UPDATED but not tested at all
public class ClientSettingsProvider
{
public ClientSettingsProvider(/* db info */) { /* init */ }
public bool IsPropertyRequired(string propertyIdentifier)
{
// check the property identifier here and return status
}
}
public ClientRequiredAttribute : Attribute
{
string _identifier;
public string Identifier { get { return _identifer; } }
public ClientRequiredAttribute(string identifier)

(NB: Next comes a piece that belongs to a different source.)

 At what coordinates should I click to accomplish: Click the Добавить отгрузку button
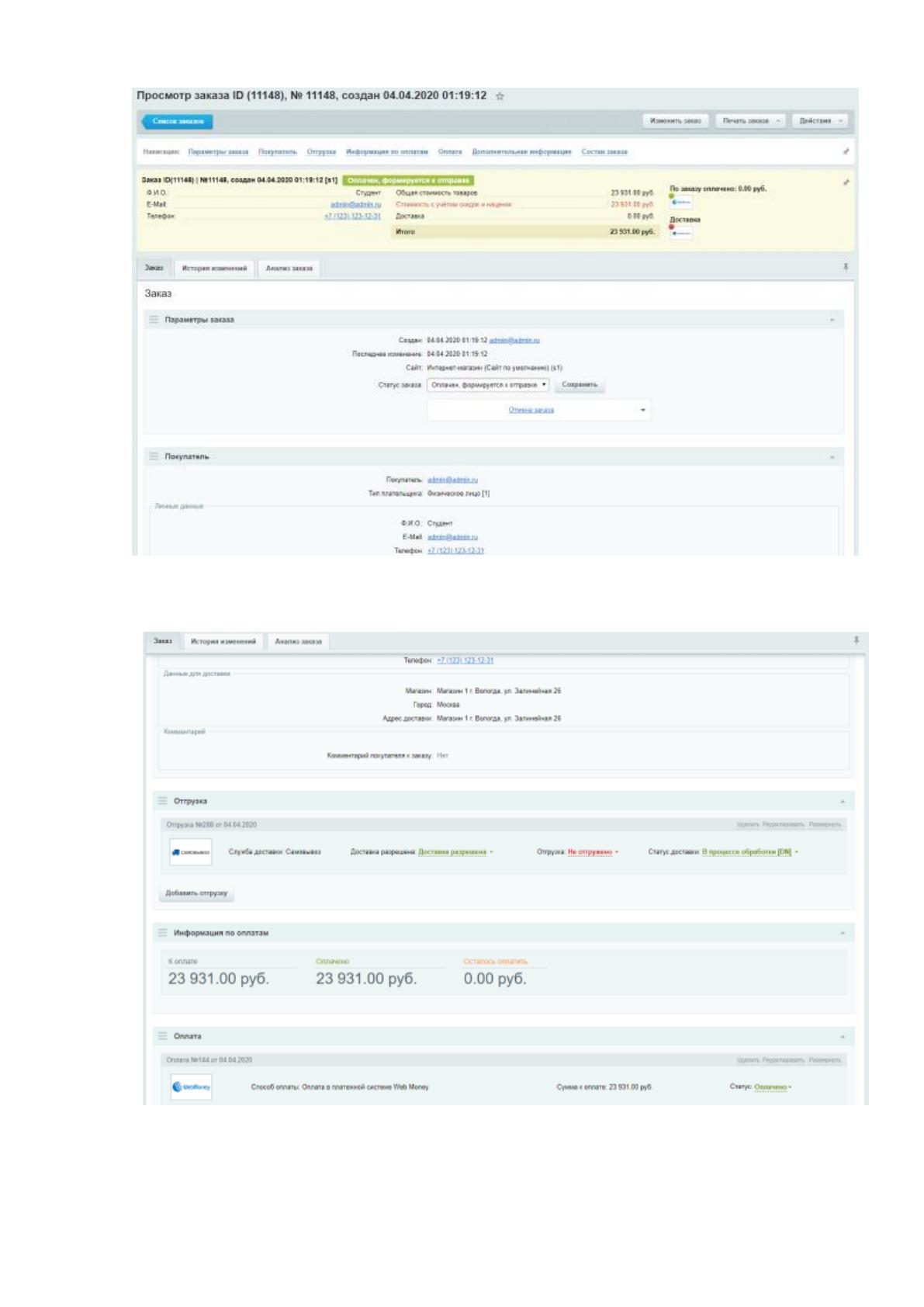[196, 893]
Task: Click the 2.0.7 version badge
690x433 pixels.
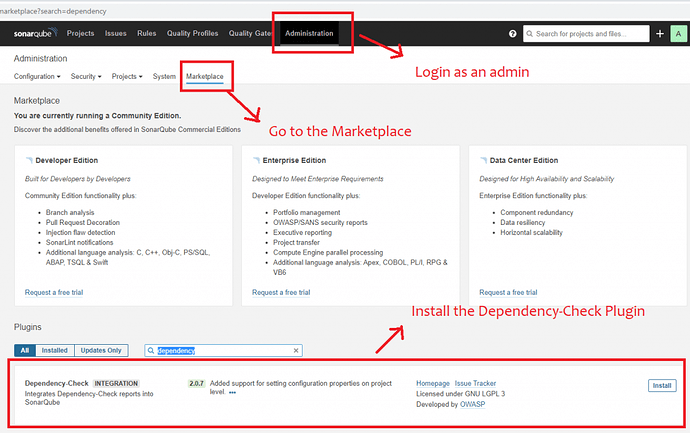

{ _identifier = identifier; }
}
public class RequiredModelMetadataProvider : DataAnnotationsModelMetadataProvider
{
ClientSettings _clientSettings;
public RequiredModelMetadataProvider(ClientSettings clientSettings)
{
_clientSettings = clientSettings;
}
protected override ModelMetadata CreateMetadata(IEnumerable<Attribute> attributes, Type containerType, Func<object> modelAccessor, Type modelType, string propertyName)
{
// alternatively here is where you could 'inject' a RequiredAttribute into the attributes list
var clientRequiredAttribute = attributes.OfType<ClientRequiredAttribute>().SingleOrDefault();
if(clientRequiredAttribute != null && _clientSettings.IsPropertyRequired(clientRequiredAttribute.Identifier))
{
// By injecting the Required attribute here it will seem to
// the base provider we are extending as if the property was
// marked with [Required]. Your data validation attributes should
// be added, provide you are using the default editor templates in
// you view.
attributes = attributes.Union(new [] { new RequiredAttribute() });
}
var metadata = base.CreateMetadata(attributes, containerType, modelAccessor, modelType, propertyName);
// REMOVED, this is another way but I'm not 100% sure it will add your attributes
// Use whatever attributes you need here as parameters...
//if (_clientSettings.IsPropertyRequired(containerType, propertyName))
//{
// metadata.IsRequired = true;
//}
return metadata;
}
}
USAGE
public class MyModel
{
[ClientRequired("CompanyName")]
public string Company { get; set; }
}
public class MyOtherModel
{
[ClientRequired("CompanyName")]
public string Name { get; set; }
public string Address { get; set; }
}
Both of these models would validate the string "CompanyName" against your client settings provider.
Not wanting to mess with custom validators, so you messed in the View obfuscating the logic of your validation by removing it from the place where it is expected to be found.
Really, don't be afraid of creating a custom attribute validator. What you are doing right now is getting a technical debt.